All That’s Black: Robert Sengstacke Abbot

Robert Sengstacke Abbot, writer, publisher, editor:

“No greater glory, no greater honour, is the lot of man departing than a feeling possessed deep in his heart that the world is a better place for his having lived.”

Born in St. Simmons, Ga, to freed parents, Robert’s father, Thomas Abbott, died while Robert was still a baby. His mother, Flora, met and married John Sengstacke, an American of mixed race who’d come to the US from Germany. Robert, who was a year old at the time Flora met and married John, was given the middle name Sengstacke as a mark of his belonging in the family.

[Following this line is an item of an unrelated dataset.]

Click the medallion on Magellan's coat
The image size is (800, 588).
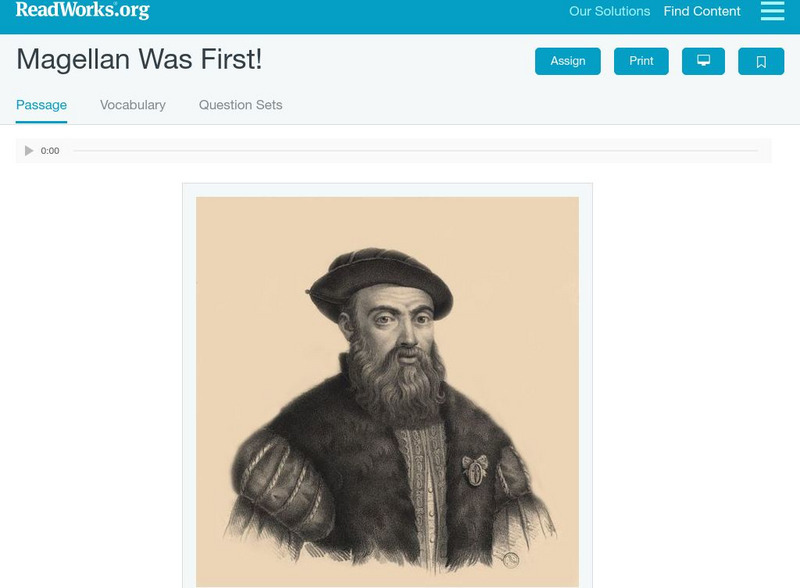pos(475,470)
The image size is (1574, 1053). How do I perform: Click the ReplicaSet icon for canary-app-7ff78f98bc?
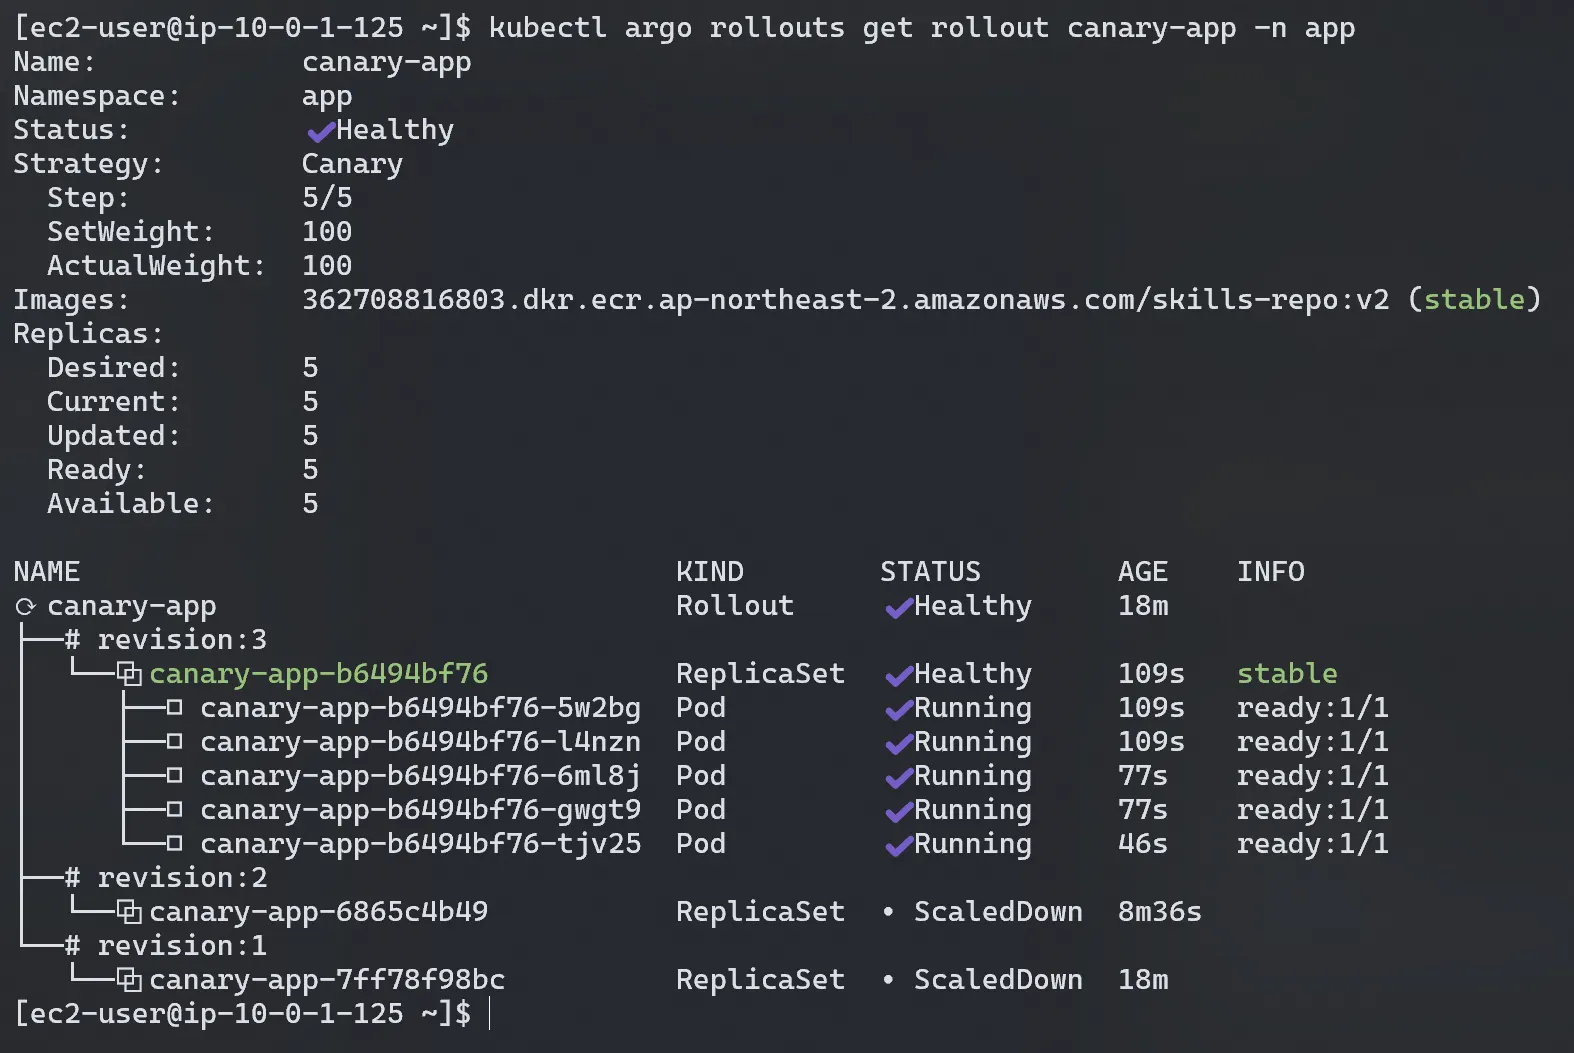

Robert grew up with a family that believed in education, and studied the printing press at Hampton Institute (now University) and went on to earn a law degree from Kent College of Law. Abbott initially tried to set up a law practice, moving to several states, including Indiana and Kansas, before settling in Chicago and founding the Chicago Defender newspaper, with a beginning investment of 25 cents (about 7 dollars in 2019).

He wanted to push for jobs and social justice, encouraging Black people to leave the segregated Jim Crow south and relied heavily on railroad porters to distribute his paper. In 15 years, Robert’s circulation had reached 200,000 people, using the railroad porters exclusively. The Defender became the most widely circulated Black newspaper in the country and is credited with contributing to the Great Migration of Blacks to the northern cities of the United States.

Its success resulted in Abbott becoming one of the first self-made millionaires of African-American descent. The Defender told stories of earlier migrants to the North, giving hope to disenfranchised and oppressed people in the South of other ways to live. Abbott, through his writings in the Chicago Defender, expressed those stories and encouraged people to leave the South for the North. The Chicago Defender not only encouraged people to migrate north for a better life but to fight for their rights once they got there. The slogan of the paper and the first goal was “American race prejudice must be destroyed”.

Without Abbott’s creative vision and drive, many of the Black publications of today—such as Ebony, Essence, Black Enterprise, and Upscale—wouldn’t exist.